A Model Sea Urchin Spicule Matrix Protein Self-Associates To Form Mineral-Modifying Protein Hydrogels

Abstract

In the purple sea urchin Strongylocentrotus purpuratus, the formation and mineralization of fracture-resistant skeletal elements such as the embryonic spicule require the combinatorial participation of numerous spicule matrix proteins such as the SpSM30A-F isoforms. However, because of limited abundance, it has been difficult to pursue extensive biochemical studies of the SpSM30 proteins and deduce their role in spicule formation and mineralization. To circumvent these problems, we expressed a model recombinant spicule matrix protein, rSpSM30B/C, which possesses the key sequence attributes of isoforms "B" and "C". Our findings indicate that rSpSM30B/C is expressed in insect cells as a single polypeptide containing variations in glycosylation that create microheterogeneity in rSpSM30B/C molecular masses.
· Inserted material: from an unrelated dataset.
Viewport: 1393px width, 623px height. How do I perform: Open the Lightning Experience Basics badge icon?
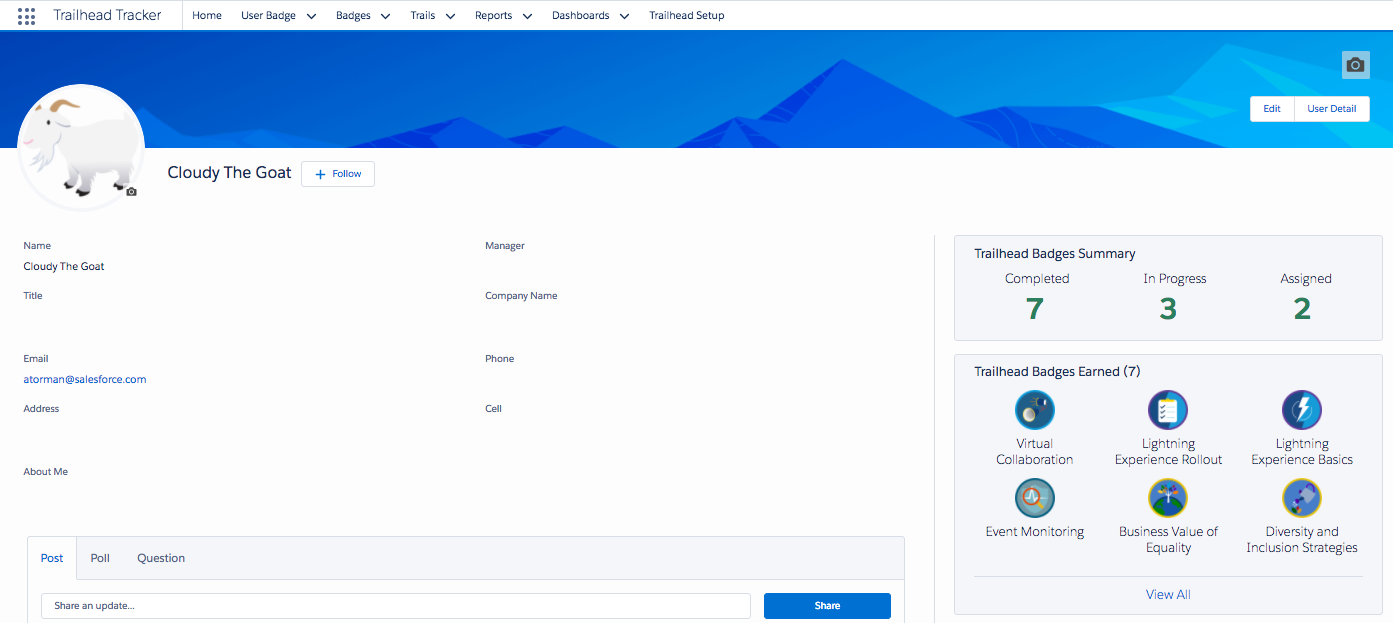click(x=1301, y=410)
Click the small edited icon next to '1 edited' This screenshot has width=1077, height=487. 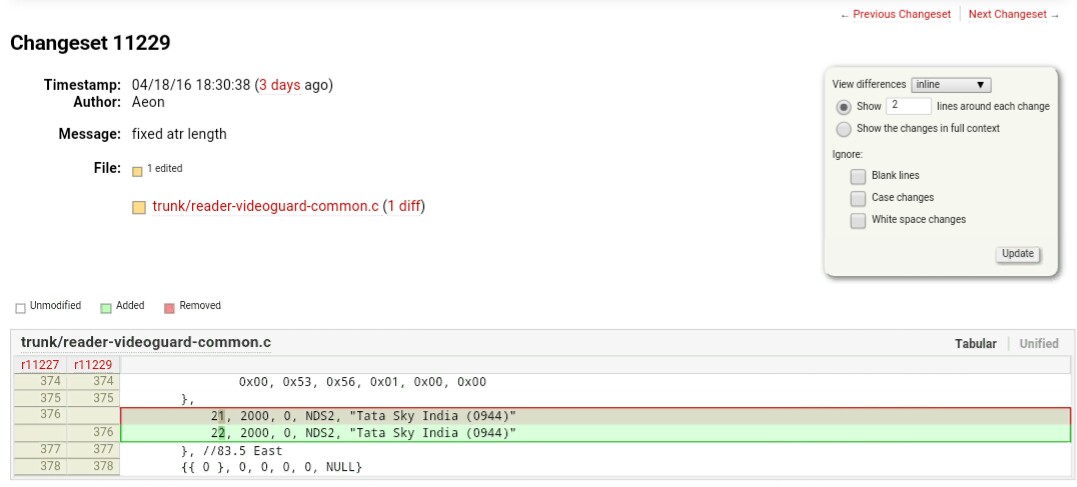(x=137, y=170)
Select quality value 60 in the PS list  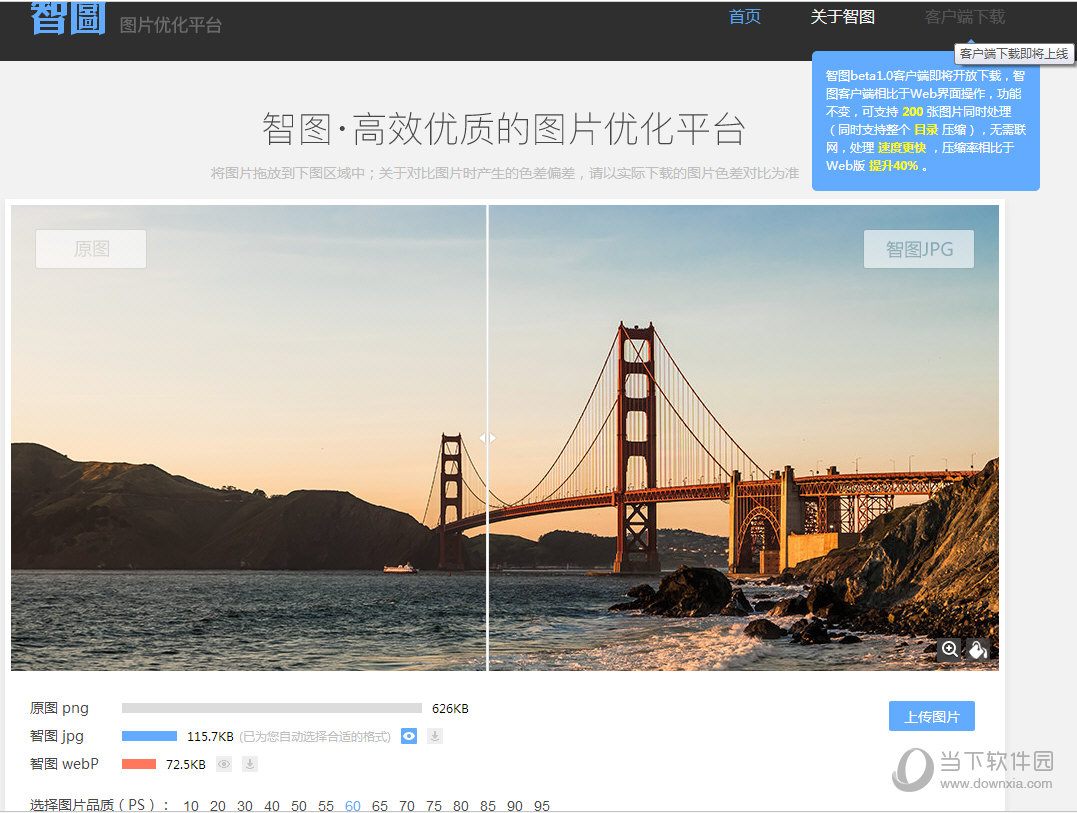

These post-translational modifications incorporate O- and N-glycans and anionic mono- and bisialylated and mono- and bisulfated monosaccharides on the protein molecules and enhance its aggregation propensity. Bioinformatics and biophysical experiments confirm that rSpSM30B/C is an intrinsically disordered, aggregation-prone protein that forms porous protein hydrogels that control the in vitro mineralization process in three ways: (1) increase the time interval for prenucleation cluster formation and transiently stabilize an ACC polymorph, (2) promote and organize single-crystal calcite nanoparticles, and (3) promote faceted growth and create surface texturing of calcite crystals. These features are also common to mollusk shell nacre proteins, and we conclude that rSpSM30B/C is a spiculogenesis protein that exhibits traits found in other calcium carbonate mineral modification proteins.